Most hidden UN Instrument
entering into force soon!
Statement by the
Steering Committee for the Global Campaign for
Ratification of the
UN Convention on the Protection of the Rights
of All Migrant Workers
and Members of Their Families
Geneva, 11 December 2002
On the occasion of International Human Rights Day, the National Parliament of Timor-Leste (East Timor) decided to accede to the 1990 International Convention on the Protection of the Rights of All Migrant Workers and Member of Their Families. This will allow the entry into force of the Convention early next year.
It is a long awaited hard won success for all migrants and for all those who have been struggling for more respect for the human rights of documented and undocumented migrant workers and their families, including the Global Campaign for Ratification of the UN Convention on the Protection of the Rights of All Migrant Workers and Members of Their Families .

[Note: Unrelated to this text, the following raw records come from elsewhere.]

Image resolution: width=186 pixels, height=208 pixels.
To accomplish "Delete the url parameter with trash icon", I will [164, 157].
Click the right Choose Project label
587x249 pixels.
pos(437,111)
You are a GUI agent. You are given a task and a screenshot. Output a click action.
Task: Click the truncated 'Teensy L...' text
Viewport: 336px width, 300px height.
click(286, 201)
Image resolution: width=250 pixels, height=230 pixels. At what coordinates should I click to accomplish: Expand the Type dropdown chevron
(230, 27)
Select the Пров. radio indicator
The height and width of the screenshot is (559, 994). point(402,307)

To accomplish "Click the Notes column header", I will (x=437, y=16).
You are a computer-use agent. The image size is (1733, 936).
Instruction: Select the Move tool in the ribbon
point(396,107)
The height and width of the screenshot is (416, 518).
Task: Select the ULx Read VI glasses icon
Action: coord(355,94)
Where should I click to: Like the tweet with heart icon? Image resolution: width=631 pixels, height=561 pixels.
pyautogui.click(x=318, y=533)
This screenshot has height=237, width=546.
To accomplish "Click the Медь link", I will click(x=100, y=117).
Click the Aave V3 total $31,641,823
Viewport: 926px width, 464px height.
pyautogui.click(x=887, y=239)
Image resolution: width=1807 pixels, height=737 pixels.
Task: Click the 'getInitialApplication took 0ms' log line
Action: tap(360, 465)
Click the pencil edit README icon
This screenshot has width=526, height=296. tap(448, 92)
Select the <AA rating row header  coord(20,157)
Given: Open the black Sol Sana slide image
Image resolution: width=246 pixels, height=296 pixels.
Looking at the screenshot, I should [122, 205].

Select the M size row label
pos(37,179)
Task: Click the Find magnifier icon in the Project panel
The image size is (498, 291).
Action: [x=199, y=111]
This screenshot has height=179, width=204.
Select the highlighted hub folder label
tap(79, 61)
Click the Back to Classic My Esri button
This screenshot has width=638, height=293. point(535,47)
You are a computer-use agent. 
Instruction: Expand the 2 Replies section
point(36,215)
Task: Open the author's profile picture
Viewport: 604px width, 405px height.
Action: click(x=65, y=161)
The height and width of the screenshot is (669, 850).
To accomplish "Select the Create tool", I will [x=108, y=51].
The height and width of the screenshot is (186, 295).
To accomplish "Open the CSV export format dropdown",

We congratulate Timor-Leste and all State
Parties that took the lead in confirming their commitment to bring their
national laws into compliance with this landmark human rights instrument. At
the same time, we take the opportunity to invite all other governments,
especially the 15 European Union Member States in view of the 2004 deadline for
harmonisation of their immigration and refugee policies, to promptly give
serious consideration to becoming state party to this major human rights
standard.
With the Convention coming into force soon, the
international community will be challenged to look at migration from a human
rights perspective and not exclusively as an economic, political and national
security issue.
With
rising xenophobia and attacks on foreigners, this Convention extends the ever
so much needed protection to migrant workers and their families world-wide. It
provides a set of binding international standards to address the treatment,
welfare and human rights of both documented and undocumented migrants and the
obligations and responsibilities on the part of the sending and receiving
States. It extends the concept of
“equality of treatment” between nationals and non-nationals,
between women and men migrant workers and between documented and undocumented
workers. Overall, the Convention
seeks to play a role in preventing and eliminating the exploitation of all
migrant workers and members of their families throughout the entire migration
process. In particular, it seeks to put an end to the illegal or clandestine
recruitment and trafficking of migrant workers and to discourage the employment
of migrant workers in an irregular or undocumented situation. Finally, the
Convention establishes mechanisms for its implementation which provide new
opportunities for increased participation from the global community to protect
the rights of migrants.
The UN General
Assembly adopted the Convention on the Protection of the Rights of All Migrant
Workers and Members of Their Families on 18 December 1990. In 1994, at the UN
Conference on Population and Development in Cairo, a small group of non-governmental
organisations and migration experts from Africa, Asia, the Americas, Europe and
the Middle East laid the foundations for the Global Campaign. Four years later,
the Steering Committee, a unique alliance of intergovernmental agencies and leading
international church, labour, human rights, migrants and women’s
organisations, was created. It provides a more focused flow among the different
groups and improves cooperation for the global effort to bring the Convention
into force.
For further information, please contact the
Steering Committee Member Organisations (*) and visit our web site at http://www.migrantsrights.org.
It includes a copy of the Global Campaign Handbook ‘Achieving
Dignity’. The Handbook can also obtained by contacting the Secretariat of
the Steering Committee at migrantwatch@vtx.ch .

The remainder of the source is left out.